● **Task requirements**
Put the lines between the one holding "coordinates (489, 850)." and the one holding "NCC各委員会 is located at coordinates (513, 532).", inclusive, into a numbered list, leaving out any blank lines.

==== Records shown ====

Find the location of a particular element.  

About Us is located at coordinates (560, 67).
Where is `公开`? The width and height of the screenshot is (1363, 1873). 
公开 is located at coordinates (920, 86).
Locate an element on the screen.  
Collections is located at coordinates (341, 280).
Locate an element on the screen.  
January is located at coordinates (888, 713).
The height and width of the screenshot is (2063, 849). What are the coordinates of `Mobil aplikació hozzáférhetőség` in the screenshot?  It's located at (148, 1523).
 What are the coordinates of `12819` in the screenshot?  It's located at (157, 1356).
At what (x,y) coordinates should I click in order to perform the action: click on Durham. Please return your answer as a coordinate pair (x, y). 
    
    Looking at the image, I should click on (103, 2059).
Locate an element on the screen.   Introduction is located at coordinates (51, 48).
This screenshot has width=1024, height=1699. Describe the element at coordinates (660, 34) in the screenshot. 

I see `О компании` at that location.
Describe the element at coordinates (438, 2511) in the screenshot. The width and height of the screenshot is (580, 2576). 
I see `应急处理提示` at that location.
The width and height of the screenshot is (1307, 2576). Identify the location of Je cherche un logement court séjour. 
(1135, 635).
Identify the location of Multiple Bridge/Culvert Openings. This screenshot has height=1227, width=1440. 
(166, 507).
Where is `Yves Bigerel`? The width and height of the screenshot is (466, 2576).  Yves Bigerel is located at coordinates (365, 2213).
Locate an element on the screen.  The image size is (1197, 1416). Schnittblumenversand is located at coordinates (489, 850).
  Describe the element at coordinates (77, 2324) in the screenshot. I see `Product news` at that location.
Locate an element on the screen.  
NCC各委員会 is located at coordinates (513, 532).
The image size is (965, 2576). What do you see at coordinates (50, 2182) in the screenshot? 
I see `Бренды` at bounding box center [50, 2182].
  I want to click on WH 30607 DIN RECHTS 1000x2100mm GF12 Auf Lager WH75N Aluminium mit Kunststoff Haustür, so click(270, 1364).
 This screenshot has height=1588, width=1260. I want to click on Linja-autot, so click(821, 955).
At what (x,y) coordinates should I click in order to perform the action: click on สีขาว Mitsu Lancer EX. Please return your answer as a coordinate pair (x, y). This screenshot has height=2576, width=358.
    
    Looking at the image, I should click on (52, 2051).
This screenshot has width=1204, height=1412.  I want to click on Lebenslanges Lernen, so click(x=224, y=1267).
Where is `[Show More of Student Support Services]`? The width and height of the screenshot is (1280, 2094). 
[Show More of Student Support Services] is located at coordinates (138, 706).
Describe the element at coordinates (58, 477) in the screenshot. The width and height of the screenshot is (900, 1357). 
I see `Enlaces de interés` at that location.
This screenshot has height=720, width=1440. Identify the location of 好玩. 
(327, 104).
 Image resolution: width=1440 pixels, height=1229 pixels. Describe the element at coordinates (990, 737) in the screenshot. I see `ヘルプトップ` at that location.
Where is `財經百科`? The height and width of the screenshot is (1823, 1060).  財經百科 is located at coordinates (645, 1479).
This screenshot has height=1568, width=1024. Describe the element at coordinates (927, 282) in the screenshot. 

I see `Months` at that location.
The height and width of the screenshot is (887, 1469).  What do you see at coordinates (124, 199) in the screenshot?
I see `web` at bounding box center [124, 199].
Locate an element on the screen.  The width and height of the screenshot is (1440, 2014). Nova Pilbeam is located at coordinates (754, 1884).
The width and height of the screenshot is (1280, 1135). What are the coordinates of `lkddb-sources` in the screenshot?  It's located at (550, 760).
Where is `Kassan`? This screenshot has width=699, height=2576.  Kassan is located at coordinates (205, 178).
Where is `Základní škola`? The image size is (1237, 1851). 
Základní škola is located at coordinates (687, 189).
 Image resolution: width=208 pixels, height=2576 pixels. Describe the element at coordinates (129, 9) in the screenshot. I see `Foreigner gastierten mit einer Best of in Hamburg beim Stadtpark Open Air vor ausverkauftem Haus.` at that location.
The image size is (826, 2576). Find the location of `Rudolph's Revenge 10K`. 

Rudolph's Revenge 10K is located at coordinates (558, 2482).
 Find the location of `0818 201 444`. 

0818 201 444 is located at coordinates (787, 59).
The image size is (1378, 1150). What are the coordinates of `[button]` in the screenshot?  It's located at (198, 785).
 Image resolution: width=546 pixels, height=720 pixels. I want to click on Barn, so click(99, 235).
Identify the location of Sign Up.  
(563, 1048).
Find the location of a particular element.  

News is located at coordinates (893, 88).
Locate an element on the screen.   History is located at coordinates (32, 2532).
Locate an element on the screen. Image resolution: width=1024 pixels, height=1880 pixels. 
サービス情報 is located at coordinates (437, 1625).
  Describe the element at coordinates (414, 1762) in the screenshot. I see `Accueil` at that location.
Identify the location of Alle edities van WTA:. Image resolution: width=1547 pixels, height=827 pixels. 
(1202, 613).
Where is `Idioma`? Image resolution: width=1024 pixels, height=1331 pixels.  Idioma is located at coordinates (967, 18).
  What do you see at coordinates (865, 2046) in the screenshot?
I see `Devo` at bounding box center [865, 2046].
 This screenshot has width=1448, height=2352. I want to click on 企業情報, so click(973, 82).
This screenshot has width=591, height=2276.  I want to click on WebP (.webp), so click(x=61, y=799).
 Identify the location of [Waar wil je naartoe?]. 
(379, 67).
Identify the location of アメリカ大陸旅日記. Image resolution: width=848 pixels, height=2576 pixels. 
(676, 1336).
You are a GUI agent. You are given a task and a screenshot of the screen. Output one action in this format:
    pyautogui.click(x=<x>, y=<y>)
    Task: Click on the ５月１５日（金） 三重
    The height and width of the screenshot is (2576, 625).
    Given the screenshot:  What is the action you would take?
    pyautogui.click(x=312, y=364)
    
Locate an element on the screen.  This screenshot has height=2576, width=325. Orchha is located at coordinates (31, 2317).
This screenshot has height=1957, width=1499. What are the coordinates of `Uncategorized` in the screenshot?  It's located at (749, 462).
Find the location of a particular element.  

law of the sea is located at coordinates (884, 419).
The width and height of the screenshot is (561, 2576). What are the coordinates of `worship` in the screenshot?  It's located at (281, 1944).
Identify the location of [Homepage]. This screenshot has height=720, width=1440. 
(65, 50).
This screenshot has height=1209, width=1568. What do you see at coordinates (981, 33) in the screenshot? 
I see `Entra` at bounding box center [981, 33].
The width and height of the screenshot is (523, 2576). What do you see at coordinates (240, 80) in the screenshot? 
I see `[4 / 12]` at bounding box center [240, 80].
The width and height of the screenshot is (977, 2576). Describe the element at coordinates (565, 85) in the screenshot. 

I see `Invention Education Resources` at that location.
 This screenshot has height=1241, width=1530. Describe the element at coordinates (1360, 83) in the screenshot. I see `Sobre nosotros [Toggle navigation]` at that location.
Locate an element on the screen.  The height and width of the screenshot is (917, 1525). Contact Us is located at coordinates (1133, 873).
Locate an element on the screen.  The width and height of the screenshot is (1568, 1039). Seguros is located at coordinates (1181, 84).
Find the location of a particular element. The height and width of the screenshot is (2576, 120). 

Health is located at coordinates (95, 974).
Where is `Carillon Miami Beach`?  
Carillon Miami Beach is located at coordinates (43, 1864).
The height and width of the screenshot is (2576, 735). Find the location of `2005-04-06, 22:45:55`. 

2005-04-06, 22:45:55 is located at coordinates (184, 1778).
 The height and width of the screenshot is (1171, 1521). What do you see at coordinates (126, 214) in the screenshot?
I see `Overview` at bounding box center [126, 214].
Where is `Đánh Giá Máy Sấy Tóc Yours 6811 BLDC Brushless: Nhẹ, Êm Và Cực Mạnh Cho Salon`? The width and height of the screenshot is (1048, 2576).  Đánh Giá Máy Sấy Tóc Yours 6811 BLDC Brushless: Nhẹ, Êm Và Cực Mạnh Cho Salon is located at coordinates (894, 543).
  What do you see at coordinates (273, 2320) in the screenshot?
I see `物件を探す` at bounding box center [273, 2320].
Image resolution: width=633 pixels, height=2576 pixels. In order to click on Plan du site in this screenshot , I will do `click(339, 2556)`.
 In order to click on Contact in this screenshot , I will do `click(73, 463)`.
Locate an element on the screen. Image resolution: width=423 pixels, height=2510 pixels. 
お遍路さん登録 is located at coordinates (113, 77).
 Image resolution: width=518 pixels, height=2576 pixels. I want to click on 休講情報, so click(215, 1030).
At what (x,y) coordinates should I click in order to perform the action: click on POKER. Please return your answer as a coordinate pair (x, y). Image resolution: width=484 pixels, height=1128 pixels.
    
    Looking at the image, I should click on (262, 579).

====

● **Response below**
1. Locate an element on the screen.  The image size is (1197, 1416). Schnittblumenversand is located at coordinates (489, 850).
2.   Describe the element at coordinates (77, 2324) in the screenshot. I see `Product news` at that location.
3. Locate an element on the screen.  
4. NCC各委員会 is located at coordinates (513, 532).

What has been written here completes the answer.